Michael Kovacocy, Telecoms Analyst, Daiwa Securities, London:
“Bharti’s way of operating is perfect for Africa. Many African countries have low GDP per capita. The ability to run an operation on a shoestring is a valued commodity.”
“They’ve paid a premium for those assets but it could be argued they can extract much more value than the seller of those assets could.”
“Africa is our favourite emerging market at the moment. At some point there will be a GDP uptick and the ability to extract more ARPU (average revenue per user).”
“It’s good for Africa, it’s good for African mobile, it’s good for African consumers, and it’s good for Bharti’s shareholders also. It’s a win-win-win situation for everyone involved.”
Nasser Al-Nafisi, General Manager, Al-Joman Center for Economic Consultancy, Kuwait
“The deal will bring Zain good liquidity which it will use to pay down debts, and to pay dividend to shareholders.”
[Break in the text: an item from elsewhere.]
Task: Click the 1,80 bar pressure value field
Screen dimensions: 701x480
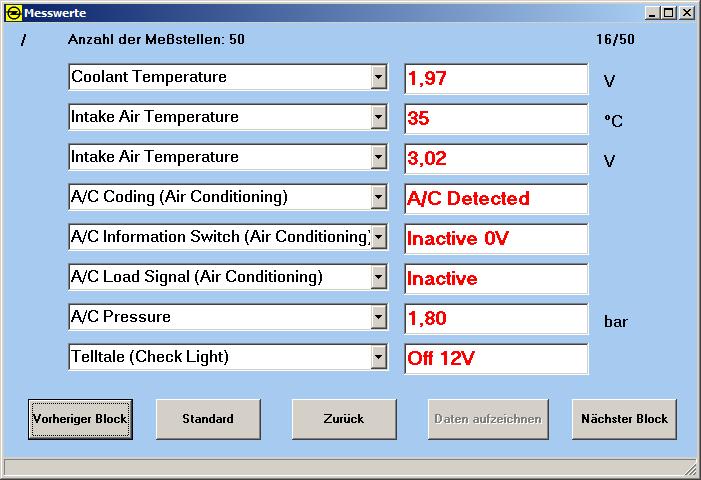Action: click(496, 319)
“It is not a bad thing at all that it goes back to being a regional company, many have done so because of the global crisis. It is bowing to the storm.”
“It is still a large company by Gulf and Kuwaiti standards.”
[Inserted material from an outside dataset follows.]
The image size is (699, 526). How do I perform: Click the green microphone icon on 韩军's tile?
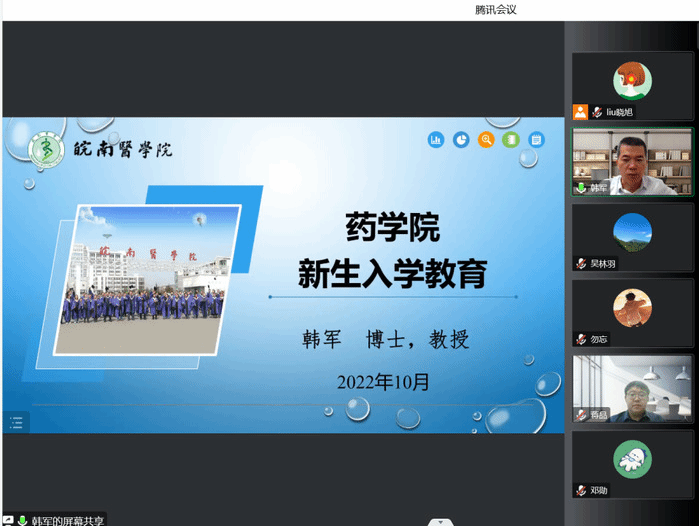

R.K. Gupta, Managing Director, Taurus Asset Management, New Delhi:
“Bharti had signalled that the deal was on the right track by announcing it had tied up financing. So, now after Zain’s approval, only formalities are to be completed, it seems.”
“It’s a good buy for Bharti from a strategy point of view.
It’s a good deal in the long term. But their profitability will come under pressure because of the huge loan they are taking and they would need to make good for that by generating enough money from Zain operations. Bharti shares will come under pressure.”
Ambareesh Baliga, Vice-President, Karvy Stockbroking, Mumbai:
“It’s a very good deal for Bharti from its business point of view. From an analyst’s point of view it may look to be a little expensive. The deal will surely dilute Bharti’s EPS in the short-term, but after a couple of years I expect the financial benefits to start flowing in.”
“We still have a view that this deal is good for Bharti’s long-term business. The telecoms sector in India is certainly not going to grow as fast as it used to in the past and companies like Bharti have no option but to tap other markets.”
“Whenever a deal of this size happens, the market does not take it very kindly but I think a lot of negatives of the deal has already been priced in the Bharti shares.”